* **What this task involves**
Each line in the entries below that holds the string "agent" is to be listed.

========================================

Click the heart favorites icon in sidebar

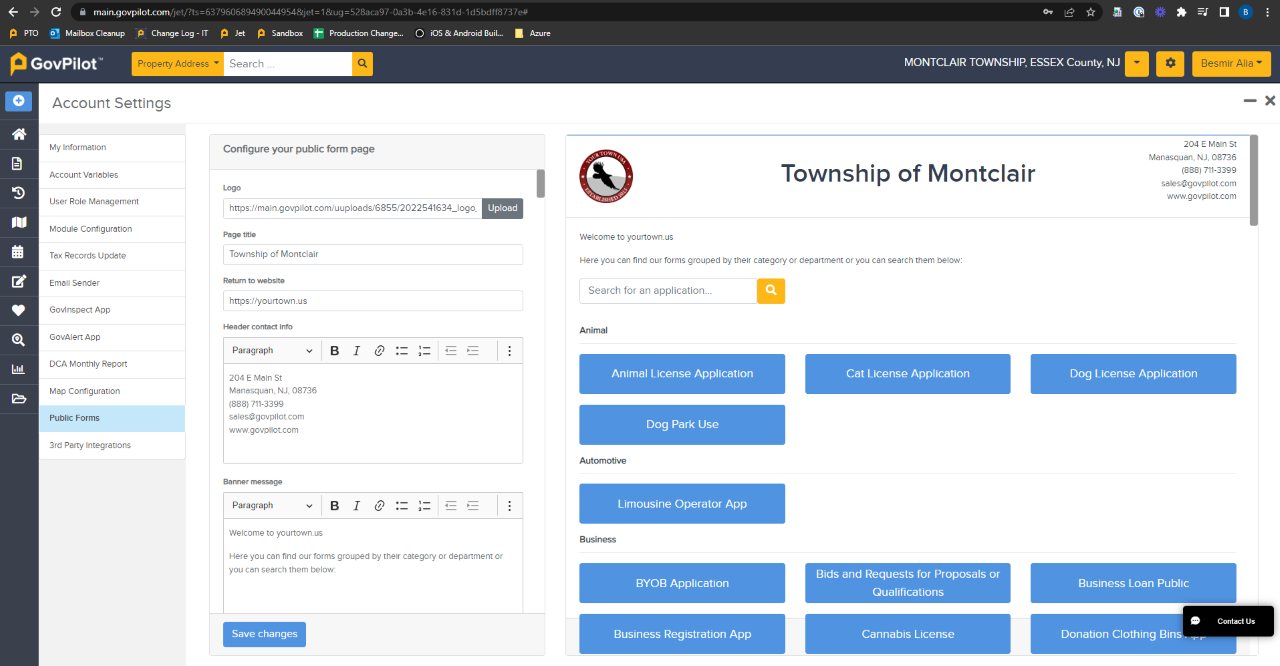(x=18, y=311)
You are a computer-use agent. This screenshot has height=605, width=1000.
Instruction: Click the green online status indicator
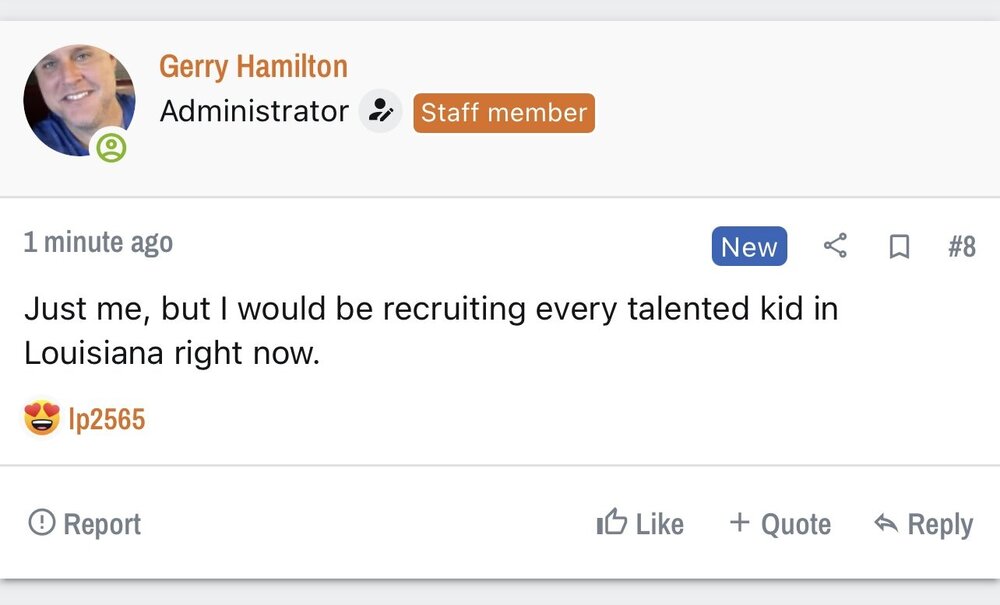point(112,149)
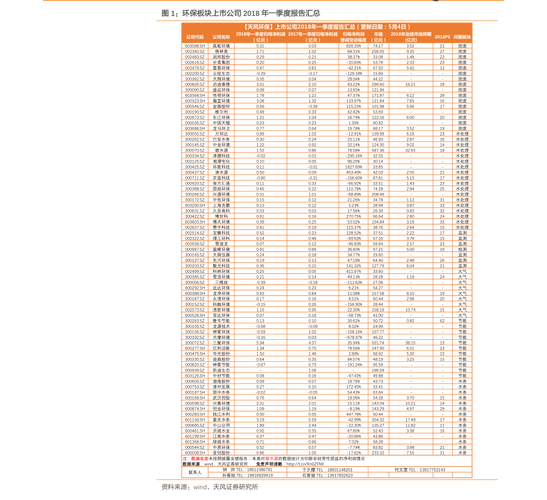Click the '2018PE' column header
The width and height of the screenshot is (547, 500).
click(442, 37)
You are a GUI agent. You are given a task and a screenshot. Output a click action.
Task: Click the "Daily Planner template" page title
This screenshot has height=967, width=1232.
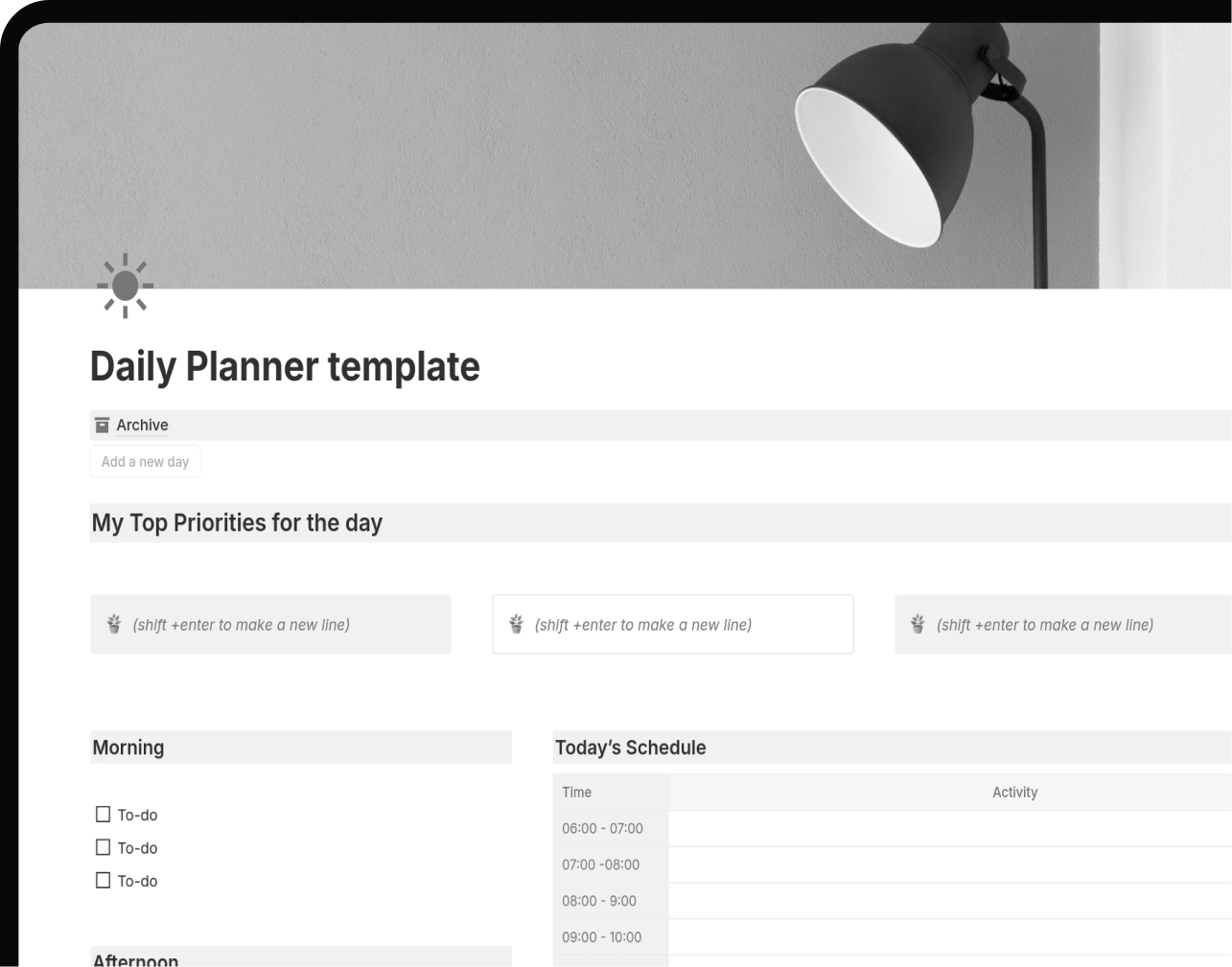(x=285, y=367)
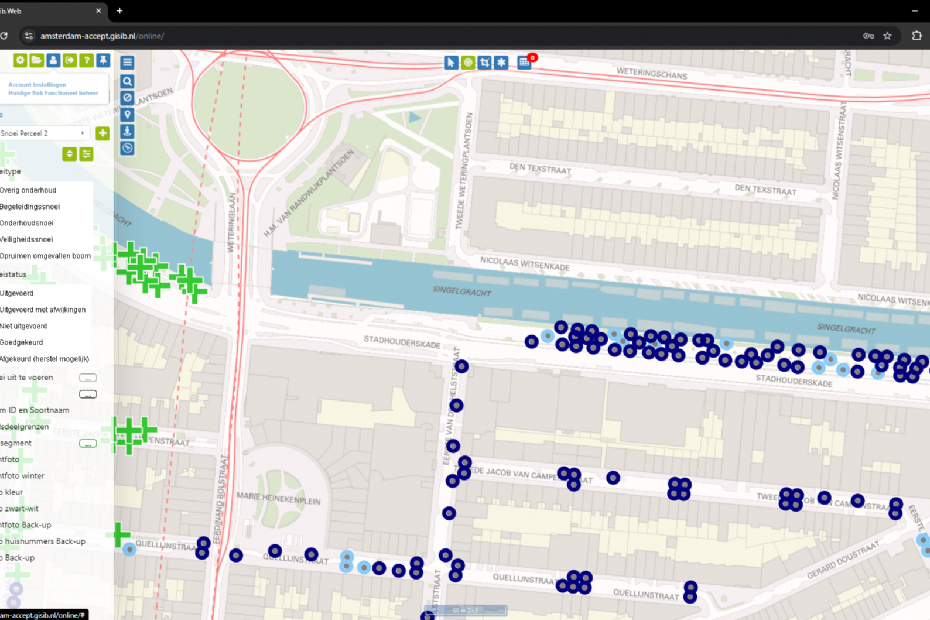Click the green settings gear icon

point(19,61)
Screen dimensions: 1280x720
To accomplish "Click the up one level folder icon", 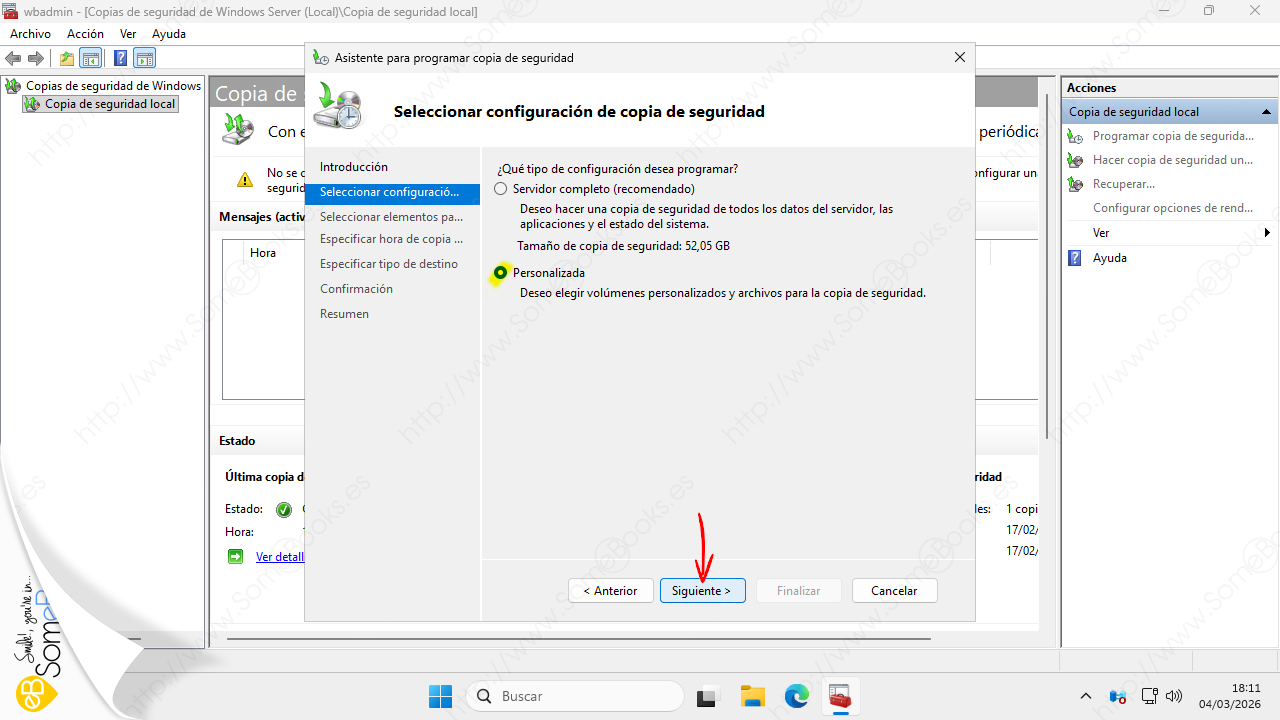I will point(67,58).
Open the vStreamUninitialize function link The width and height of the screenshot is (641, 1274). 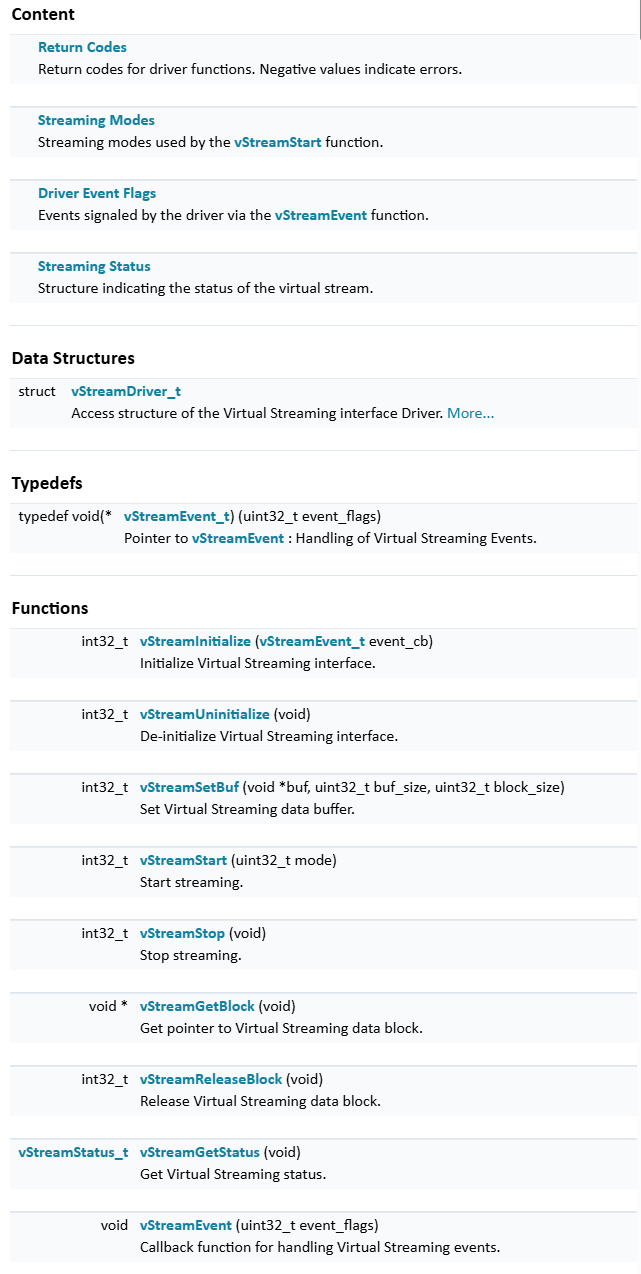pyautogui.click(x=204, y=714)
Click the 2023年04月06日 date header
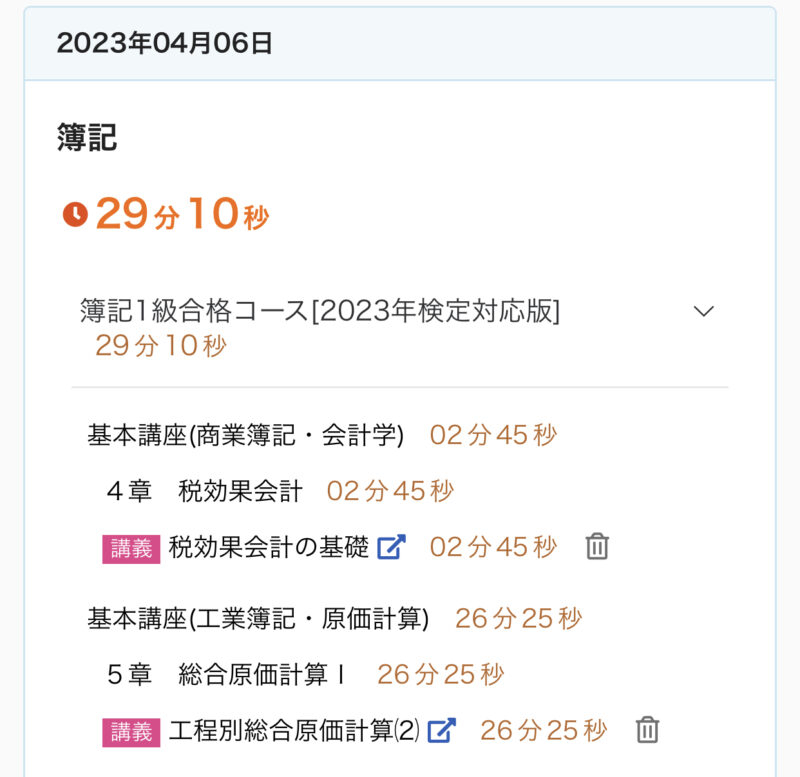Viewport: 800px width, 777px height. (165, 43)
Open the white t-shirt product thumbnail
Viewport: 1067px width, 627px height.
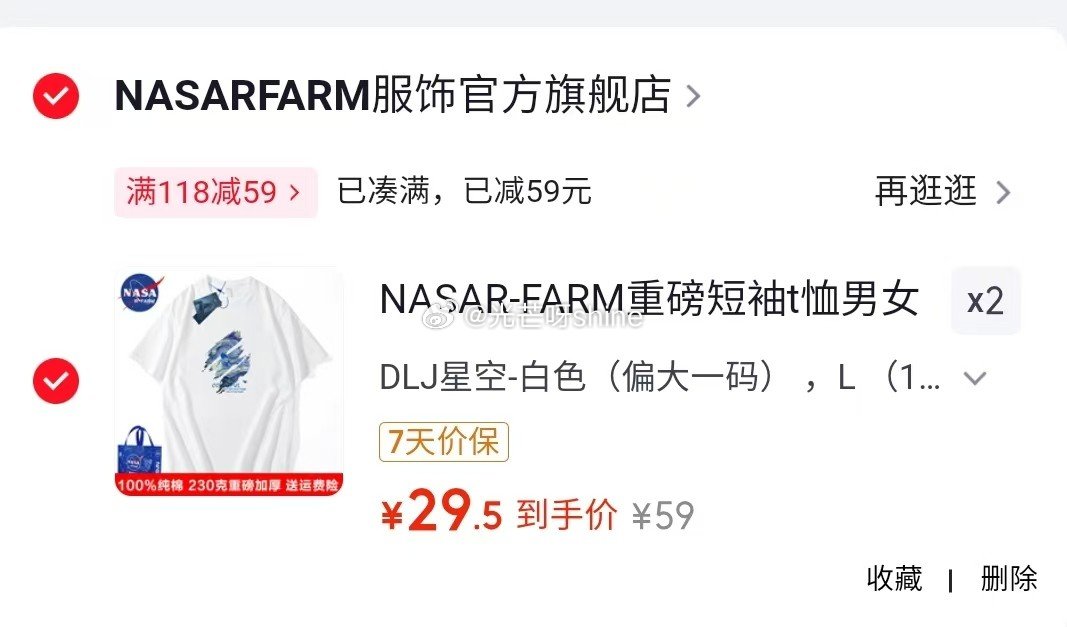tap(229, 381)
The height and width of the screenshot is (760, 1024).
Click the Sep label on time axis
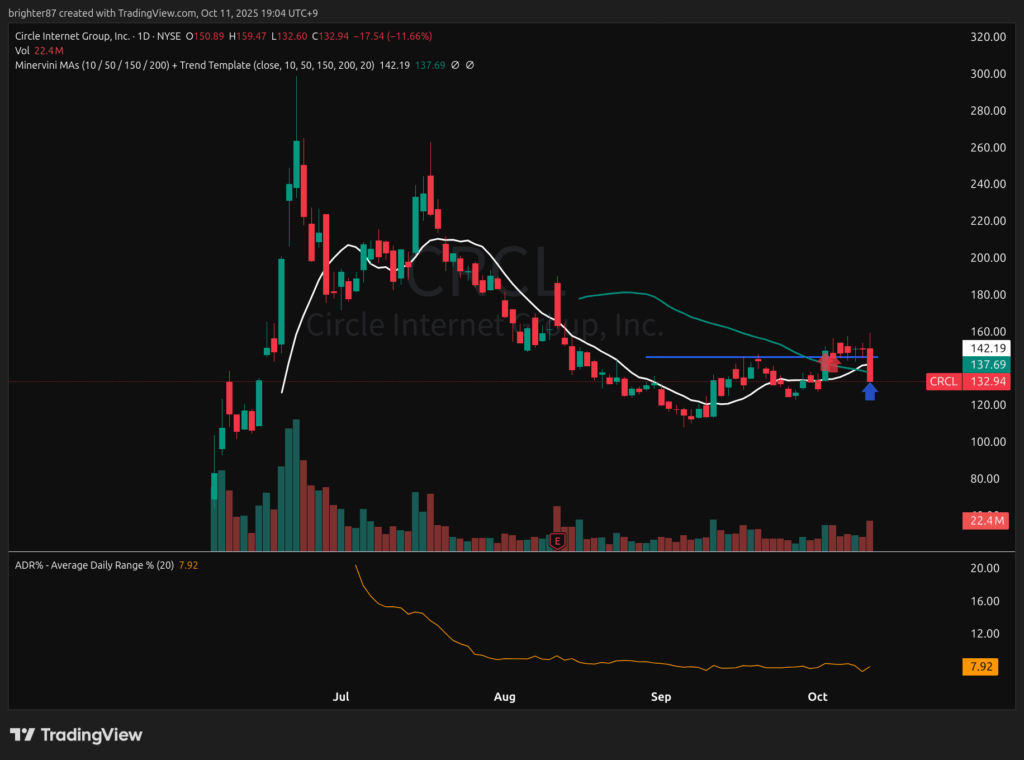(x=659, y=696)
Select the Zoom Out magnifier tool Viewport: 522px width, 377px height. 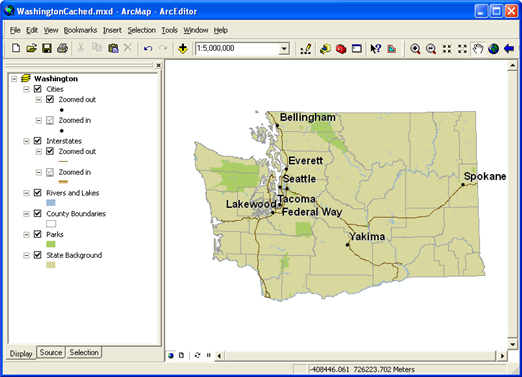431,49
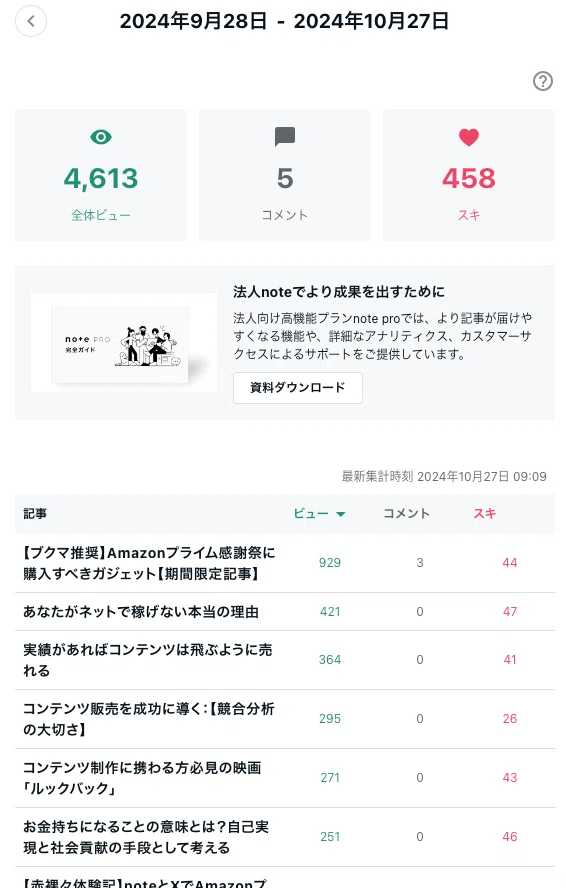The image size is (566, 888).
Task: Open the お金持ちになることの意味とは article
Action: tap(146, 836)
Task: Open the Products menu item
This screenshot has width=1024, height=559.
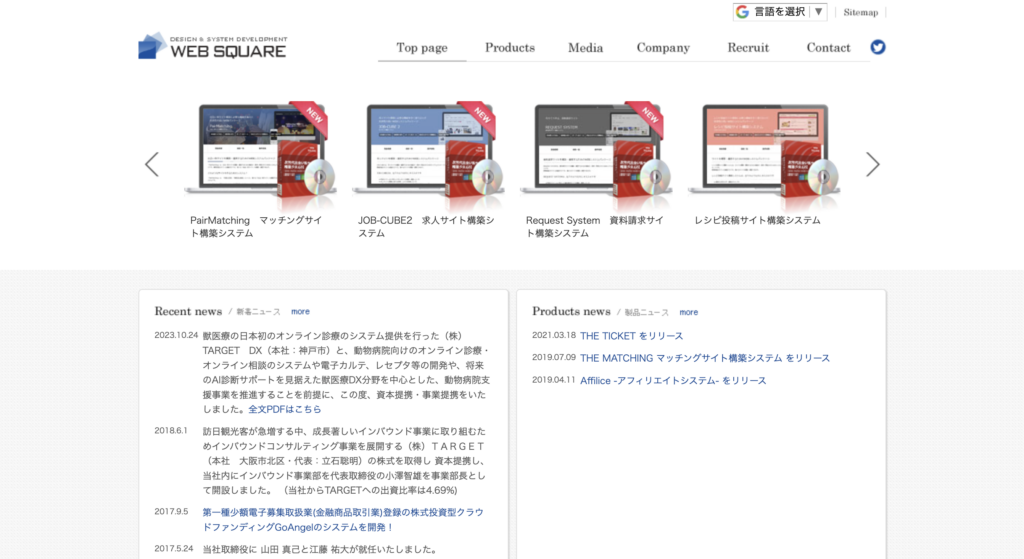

========================================

* **Response**
You are a computer-use agent. This screenshot has height=605, width=1000.
You are a GUI agent. You are given a task and a screenshot. Output a click action.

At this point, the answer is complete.